| 3 Sep 2021 |
@grahamc:nixos.org | lol | 15:42:14 |
@grahamc:nixos.org | and have way less stress | 15:42:19 |
Domen Kožar | especially at the moment, everyone is hiring | 15:44:57 |
@grahamc:nixos.org | maybe I should go find a real job ... | 15:48:30 |
Domen Kožar | nah | 15:52:12 |
Domen Kožar | we need more businesses in Nix pushing things forward :) | 15:53:30 |
@grahamc:nixos.org | yeah :) I think this thing will work out okay | 15:54:03 |
Vladimír Čunát | In reply to @grahamc:nixos.org that can happen if Equinix is takingor replacing spot instances, between the moments of our automationrefreshing keys and builders Seems to happen quite often: https://hydra.nixos.org/build/151898830#tabs-buildsteps | 16:54:05 |
@grahamc:nixos.org | sometimes they do a lot of shuffling around on their spot market | 16:54:51 |
Vladimír Čunát | Too bad for builds that take many hours. | 16:55:06 |
@grahamc:nixos.org | well, I'm not sure those are related | 16:55:16 |
@grahamc:nixos.org | the ones I'm referring to are the no host / ssh host key change errors | 16:55:50 |
Vladimír Čunát | Ah, OK, I meant the end-of-file abortions. | 16:56:12 |
@grahamc:nixos.org | of course it is possible those end-of-file are coming from a machine that was taken away from us | 16:56:13 |
@grahamc:nixos.org | we can look in to that and find out, one sec | 16:56:27 |
@grahamc:nixos.org | s/one sec/10 min/ (finishing lunch) | 16:56:45 |
Vladimír Čunát | If I count attempts on this particular chromium output path that took at least some minutes, it would be at least five of them. | 16:58:54 |
Vladimír Čunát | It seems quite a wasted, and apparently I have to restart the stuff manually as well. | 16:59:29 |
Vladimír Čunát | * It seems quite a waste, and apparently I have to restart the stuff manually as well. | 16:59:35 |
@grahamc:nixos.org | https://monitoring.nixos.org/prometheus/graph?g0.expr=up%7Binstance%3D%22546ef6b6.packethost.net%22%7D&g0.tab=0&g0.stacked=0&g0.range_input=1w | 17:00:40 |
@grahamc:nixos.org | taking a look at this one machine's up status over the past week indicates that indeed it booted, lived for about 25 minutes, and then terminated | 17:01:13 |
@grahamc:nixos.org | it looks like their spot market is churning indeed | 17:03:39 |
Vladimír Čunát | Maybe I'd prefer scheduling big-parallel builds to machines that seem likely to live longer.
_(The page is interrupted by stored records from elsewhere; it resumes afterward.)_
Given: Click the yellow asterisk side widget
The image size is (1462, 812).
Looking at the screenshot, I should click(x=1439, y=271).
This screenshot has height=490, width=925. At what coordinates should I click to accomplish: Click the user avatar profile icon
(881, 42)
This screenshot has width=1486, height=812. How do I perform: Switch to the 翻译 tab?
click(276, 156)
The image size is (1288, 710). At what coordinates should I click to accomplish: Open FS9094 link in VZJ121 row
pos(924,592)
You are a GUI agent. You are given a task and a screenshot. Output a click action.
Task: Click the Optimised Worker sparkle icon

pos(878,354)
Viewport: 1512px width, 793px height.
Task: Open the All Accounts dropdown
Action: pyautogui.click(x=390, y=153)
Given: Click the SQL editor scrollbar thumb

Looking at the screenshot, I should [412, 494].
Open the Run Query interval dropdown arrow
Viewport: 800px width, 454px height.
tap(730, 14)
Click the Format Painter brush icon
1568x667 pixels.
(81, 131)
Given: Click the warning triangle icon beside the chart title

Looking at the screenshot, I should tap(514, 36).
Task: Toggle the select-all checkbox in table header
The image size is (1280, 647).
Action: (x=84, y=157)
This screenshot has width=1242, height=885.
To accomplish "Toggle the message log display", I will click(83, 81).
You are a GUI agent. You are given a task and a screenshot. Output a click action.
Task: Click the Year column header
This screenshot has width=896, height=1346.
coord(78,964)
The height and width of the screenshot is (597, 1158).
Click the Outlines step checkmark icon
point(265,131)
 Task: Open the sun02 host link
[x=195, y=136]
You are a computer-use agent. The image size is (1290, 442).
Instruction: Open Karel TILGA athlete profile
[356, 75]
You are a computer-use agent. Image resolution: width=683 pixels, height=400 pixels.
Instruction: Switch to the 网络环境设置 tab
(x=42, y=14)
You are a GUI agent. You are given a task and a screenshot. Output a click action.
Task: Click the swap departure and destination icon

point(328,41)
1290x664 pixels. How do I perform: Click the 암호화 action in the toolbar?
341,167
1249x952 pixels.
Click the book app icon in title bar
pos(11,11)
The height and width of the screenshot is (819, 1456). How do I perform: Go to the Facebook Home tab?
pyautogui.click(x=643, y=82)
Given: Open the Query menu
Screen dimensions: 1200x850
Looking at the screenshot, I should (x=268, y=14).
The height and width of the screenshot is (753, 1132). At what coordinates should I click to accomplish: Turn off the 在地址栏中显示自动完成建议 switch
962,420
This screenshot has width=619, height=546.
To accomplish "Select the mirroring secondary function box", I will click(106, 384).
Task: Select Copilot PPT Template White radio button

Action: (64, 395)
Assuming this is a common situation and we can tell in advance if it might happen. | 17:03:54 |
@grahamc:nixos.org | this isn't a common situation really | 17:04:11 |
@grahamc:nixos.org | the machines we get are usually very stable and long lived | 17:04:18 |
Vladimír Čunát | Then it's OK, I think. Jobs need some babysitting anyway. | 17:04:49 |
@grahamc:nixos.org | sometimes their spot market auction process gets in to a bad state and churns and churns | 17:05:02 |
Vladimír Čunát | Black Friday today? | 17:07:54 |
baloo | no it's in November | 17:08:47 |
@grahamc:nixos.org | https://monitoring.nixos.org/grafana/d/wiaOmQ4nk/equinix-metal-churn?orgId=1&refresh=10s&var-instance_class=m1.xlarge.x86&var-facility=All | 17:20:39 |